● **Stored entries**
┄┄┄┄┄┄

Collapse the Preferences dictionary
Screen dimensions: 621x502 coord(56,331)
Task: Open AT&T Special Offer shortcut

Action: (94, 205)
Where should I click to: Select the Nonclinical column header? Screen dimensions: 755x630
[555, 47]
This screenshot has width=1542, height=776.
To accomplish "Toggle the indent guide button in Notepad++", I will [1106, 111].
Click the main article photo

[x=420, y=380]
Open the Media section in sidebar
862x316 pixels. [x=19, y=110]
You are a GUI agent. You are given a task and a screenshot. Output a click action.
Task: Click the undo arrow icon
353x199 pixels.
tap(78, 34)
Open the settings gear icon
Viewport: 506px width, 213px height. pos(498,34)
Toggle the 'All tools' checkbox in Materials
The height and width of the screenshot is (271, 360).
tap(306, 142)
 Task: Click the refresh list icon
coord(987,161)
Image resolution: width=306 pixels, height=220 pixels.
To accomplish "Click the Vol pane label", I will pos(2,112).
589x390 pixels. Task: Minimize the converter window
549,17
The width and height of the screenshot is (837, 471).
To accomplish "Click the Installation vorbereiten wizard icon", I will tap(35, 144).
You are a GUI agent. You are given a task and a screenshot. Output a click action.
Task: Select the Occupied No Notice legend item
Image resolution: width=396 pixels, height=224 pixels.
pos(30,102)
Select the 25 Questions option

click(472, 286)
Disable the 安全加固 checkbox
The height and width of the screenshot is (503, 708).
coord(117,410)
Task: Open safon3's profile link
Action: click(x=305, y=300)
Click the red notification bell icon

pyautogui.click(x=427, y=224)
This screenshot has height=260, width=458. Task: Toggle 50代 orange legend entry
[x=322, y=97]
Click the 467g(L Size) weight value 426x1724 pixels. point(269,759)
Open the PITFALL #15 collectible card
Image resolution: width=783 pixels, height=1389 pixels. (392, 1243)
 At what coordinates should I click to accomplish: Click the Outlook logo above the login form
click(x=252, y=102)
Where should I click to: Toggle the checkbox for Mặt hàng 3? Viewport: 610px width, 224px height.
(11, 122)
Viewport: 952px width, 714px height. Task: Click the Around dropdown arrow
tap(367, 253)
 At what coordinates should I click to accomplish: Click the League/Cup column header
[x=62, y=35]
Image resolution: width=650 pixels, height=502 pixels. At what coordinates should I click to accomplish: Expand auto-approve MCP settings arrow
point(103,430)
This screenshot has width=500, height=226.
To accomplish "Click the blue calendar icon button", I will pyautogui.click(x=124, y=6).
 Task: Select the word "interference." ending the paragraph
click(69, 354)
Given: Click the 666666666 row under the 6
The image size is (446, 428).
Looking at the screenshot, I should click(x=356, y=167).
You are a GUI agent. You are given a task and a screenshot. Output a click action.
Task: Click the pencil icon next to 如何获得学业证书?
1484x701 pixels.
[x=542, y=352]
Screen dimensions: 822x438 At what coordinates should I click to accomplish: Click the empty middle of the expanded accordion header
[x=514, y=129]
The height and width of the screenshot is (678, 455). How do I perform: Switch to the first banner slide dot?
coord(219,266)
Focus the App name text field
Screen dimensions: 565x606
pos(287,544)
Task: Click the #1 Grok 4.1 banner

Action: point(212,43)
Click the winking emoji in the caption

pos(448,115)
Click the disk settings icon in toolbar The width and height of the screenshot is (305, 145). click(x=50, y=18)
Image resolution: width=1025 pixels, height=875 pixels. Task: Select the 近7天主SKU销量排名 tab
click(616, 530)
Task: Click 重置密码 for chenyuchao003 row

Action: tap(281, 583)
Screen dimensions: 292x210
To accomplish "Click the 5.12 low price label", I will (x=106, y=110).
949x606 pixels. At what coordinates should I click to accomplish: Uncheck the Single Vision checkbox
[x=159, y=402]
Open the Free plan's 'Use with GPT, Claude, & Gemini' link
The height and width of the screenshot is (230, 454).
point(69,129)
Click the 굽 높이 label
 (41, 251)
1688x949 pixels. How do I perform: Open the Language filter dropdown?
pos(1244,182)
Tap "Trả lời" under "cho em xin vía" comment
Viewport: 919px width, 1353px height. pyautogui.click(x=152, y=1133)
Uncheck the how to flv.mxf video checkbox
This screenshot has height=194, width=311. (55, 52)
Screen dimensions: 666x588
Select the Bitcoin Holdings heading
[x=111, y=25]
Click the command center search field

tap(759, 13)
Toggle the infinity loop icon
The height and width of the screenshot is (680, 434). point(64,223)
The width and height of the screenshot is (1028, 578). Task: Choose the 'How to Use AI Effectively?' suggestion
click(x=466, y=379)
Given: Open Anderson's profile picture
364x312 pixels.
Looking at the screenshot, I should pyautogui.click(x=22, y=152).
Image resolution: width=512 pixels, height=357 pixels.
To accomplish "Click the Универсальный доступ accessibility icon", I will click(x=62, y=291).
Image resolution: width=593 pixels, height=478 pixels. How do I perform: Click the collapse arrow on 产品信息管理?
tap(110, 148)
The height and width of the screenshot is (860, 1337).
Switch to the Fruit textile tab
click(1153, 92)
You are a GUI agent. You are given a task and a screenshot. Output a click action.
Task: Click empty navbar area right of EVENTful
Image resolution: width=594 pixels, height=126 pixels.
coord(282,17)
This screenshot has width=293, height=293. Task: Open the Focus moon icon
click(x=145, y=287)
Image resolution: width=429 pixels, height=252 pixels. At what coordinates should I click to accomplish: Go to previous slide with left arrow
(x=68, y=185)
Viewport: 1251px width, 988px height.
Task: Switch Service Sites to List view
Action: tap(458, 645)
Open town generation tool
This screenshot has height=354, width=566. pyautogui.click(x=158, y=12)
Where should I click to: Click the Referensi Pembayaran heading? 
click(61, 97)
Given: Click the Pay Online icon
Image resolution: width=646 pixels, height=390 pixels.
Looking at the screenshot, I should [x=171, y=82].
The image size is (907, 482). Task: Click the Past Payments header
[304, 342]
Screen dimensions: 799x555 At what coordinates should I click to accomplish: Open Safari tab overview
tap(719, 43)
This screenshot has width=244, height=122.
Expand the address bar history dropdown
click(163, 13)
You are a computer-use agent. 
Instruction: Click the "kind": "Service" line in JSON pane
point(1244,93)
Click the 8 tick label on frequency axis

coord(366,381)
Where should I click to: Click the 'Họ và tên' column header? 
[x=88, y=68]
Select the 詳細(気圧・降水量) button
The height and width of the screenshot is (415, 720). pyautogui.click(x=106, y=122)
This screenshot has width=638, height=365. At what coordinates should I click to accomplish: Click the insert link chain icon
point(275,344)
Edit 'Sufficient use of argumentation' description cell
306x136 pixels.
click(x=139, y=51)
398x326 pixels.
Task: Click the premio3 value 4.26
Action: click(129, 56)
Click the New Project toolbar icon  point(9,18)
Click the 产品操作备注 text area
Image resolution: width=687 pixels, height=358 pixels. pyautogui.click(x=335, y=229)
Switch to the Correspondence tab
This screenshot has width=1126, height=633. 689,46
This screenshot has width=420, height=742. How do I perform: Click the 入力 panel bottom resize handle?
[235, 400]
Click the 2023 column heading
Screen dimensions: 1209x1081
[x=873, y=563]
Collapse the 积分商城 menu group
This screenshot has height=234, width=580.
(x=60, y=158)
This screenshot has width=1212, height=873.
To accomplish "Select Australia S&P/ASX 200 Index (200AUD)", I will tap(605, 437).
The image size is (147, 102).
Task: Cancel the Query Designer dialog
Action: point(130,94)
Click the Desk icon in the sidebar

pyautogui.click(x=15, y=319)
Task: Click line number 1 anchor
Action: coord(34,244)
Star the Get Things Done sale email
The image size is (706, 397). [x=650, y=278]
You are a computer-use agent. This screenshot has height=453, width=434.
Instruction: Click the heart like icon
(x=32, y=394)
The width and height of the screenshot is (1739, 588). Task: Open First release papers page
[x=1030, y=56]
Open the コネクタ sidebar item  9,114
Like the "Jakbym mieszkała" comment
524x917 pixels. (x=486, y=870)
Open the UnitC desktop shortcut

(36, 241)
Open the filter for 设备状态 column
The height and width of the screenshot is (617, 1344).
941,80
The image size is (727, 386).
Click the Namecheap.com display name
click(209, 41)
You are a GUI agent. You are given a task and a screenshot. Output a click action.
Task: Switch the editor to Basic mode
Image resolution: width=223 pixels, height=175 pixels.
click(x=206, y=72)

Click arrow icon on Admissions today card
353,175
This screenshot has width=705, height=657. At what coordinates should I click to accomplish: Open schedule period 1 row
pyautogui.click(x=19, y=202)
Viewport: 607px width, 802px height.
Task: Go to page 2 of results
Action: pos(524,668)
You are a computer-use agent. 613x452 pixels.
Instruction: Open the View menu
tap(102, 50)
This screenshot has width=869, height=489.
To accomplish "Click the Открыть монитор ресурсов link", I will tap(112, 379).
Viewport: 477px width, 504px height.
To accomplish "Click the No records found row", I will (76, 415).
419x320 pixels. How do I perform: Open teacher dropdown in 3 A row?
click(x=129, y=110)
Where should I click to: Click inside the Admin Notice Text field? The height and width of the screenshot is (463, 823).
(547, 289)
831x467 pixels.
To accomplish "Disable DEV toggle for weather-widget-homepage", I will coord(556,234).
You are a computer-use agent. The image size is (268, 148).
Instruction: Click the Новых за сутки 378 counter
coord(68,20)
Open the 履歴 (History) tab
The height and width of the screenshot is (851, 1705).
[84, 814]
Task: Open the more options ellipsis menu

┄┄┄┄┄┄

● **TASK DESCRIPTION**
Pick from the records each line that contains the word "item" and show it.

● **THE ANSWER**
Task: Select the Occupied No Notice legend item
Open the コネクタ sidebar item  9,114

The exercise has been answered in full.